• Depuis 1995 et le lancement de la professionnalisation des armées, la Défense connaît de profondes mutations. Après le Livre Blanc de 2008 et la Loi de programmation 2009-2014, le secteur de la Défense connaît à nouveau une période d’importance majeure avec la publication en avril 2013, d’un nouveau Livre Blanc sur la Défense et la sécurité nationale et l’examen d’une nouvelle Loi de programmation militaire pour les années 2014-2019. 

    Face aux évènements terroristes qui frappent directement le sol national, la LPM de 2014 voit son actualisation votée dès 2015. Le conseil de défense d’avril 2016 arbitrera lui aussi en faveur d’une nouvelle augmentation des crédits consacrés aux armées. En juin 2017, juste après son élection à la Présidence de la République, Emmanuel Macron rompt avec la tradition des Livres blancs et confie à la ministre des Armées la responsabilité de conduire une revue stratégique de défense et de sécurité nationale. L’objectif est de tirer les leçons de l’évolution du contexte stratégique depuis le Livre blanc de 2013 (menace terroriste élevée, stratégie de puissance…) afin de préparer l’élaboration de la prochaine LPM qui doit permettre de porter l’effort de défense à 2% du PIB en 2025, soit 50 milliards d’€ par an. Cette revue est conduite par « un comité de rédaction de la revue stratégique » présidé par Arnaud Danjean. Elle a été présentée au Président de la République en Conseil de Défense le jeudi 12 octobre 2017. Moins de quatre mois plus tard une nouvelle Loi de Programmation militaire pour les années 2019-2025 est présentée en Conseil des Ministres. Cet exercice, capital pour la Défense, fixe pour les 7 ans à venir les grandes orientations stratégiques, politiques, budgétaires et industrielles d’un secteur qui pèse encore de manière très significative sur la vie économique et locale du pays. Il faut noter le choix d’une équation budgétaire peu classique partageant la LPM en deux périodes. Au total, les besoins affichés par la LPM 2019-2025 s’élèvent à 295 Mds d’€ (rapport annexé) mais il convient de noter que seule la période 2019-2023 est inscrite dans le texte (198 Mds €). La période 2024-2025 sera précisée dans le cadre de l’actualisation « en fonction de la situation macroéconomique à cette date ainsi que l’objectif de porter l’effort de défense à 2% du PIB en 2025 ».

* * *

Veuillez répondre à ces questions sur l'extrait consacré à la politique de défense :
1. En quel mois et en quelle année un nouveau Livre Blanc sur la Défense et la sécurité nationale a-t-il été publié ?
2. Qui préside le comité de rédaction de la revue stratégique ?
3. À combien s'élèvent au total les besoins affichés par la LPM 2019-2025 ?
Les enregistrements n'ont aucun rôle dans cet exercice.

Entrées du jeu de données
* * *

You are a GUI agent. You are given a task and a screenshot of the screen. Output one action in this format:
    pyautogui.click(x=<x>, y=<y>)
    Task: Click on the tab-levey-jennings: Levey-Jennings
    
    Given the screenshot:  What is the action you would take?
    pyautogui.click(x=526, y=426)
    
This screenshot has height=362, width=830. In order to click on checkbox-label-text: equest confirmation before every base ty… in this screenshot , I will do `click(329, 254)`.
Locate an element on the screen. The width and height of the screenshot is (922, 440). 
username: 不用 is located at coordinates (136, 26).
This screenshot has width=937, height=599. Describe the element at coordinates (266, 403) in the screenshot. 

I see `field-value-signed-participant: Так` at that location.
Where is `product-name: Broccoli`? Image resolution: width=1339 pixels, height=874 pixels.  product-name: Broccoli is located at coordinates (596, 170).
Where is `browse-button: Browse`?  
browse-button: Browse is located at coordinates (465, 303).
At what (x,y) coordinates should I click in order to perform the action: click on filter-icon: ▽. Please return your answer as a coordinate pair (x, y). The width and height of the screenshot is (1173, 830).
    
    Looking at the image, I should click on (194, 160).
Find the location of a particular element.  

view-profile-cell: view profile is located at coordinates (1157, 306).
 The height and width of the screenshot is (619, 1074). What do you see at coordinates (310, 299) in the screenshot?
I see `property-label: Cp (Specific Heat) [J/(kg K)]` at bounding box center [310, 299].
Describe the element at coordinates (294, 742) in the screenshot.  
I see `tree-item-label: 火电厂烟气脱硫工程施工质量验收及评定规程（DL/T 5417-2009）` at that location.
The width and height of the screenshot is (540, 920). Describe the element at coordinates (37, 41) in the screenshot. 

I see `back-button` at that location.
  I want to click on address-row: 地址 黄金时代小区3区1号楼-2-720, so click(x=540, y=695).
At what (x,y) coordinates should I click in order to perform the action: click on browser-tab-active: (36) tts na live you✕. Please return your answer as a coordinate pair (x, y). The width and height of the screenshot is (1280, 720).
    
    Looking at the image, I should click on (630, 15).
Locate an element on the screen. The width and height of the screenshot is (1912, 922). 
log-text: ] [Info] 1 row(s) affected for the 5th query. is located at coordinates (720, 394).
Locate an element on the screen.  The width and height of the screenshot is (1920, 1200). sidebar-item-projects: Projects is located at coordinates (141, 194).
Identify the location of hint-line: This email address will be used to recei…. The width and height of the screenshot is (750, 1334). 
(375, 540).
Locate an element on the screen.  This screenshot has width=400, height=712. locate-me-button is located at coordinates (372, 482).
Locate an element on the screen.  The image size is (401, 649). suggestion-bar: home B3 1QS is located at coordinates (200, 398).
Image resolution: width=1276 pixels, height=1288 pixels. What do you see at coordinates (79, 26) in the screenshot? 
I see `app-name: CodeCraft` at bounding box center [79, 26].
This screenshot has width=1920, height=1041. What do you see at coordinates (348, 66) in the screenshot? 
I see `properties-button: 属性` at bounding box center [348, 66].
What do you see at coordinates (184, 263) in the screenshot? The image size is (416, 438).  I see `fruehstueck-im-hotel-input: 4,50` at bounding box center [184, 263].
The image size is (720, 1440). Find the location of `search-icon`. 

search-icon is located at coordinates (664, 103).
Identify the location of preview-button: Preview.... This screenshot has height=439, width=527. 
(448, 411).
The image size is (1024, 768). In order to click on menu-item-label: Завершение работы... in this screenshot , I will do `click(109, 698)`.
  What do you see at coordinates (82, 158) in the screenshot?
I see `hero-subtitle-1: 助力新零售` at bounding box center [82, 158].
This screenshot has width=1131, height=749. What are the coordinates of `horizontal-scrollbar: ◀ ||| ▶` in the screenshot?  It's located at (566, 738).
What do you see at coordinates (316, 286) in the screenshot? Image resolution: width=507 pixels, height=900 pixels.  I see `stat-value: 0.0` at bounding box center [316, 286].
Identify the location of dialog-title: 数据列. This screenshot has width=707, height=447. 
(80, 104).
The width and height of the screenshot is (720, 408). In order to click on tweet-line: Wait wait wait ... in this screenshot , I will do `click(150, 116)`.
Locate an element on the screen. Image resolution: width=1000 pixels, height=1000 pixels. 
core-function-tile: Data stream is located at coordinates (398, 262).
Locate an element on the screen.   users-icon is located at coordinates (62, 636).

* * *

## Réponse attendue
1. En avril 2013.
2. Arnaud Danjean.
3. À 295 milliards d'euros.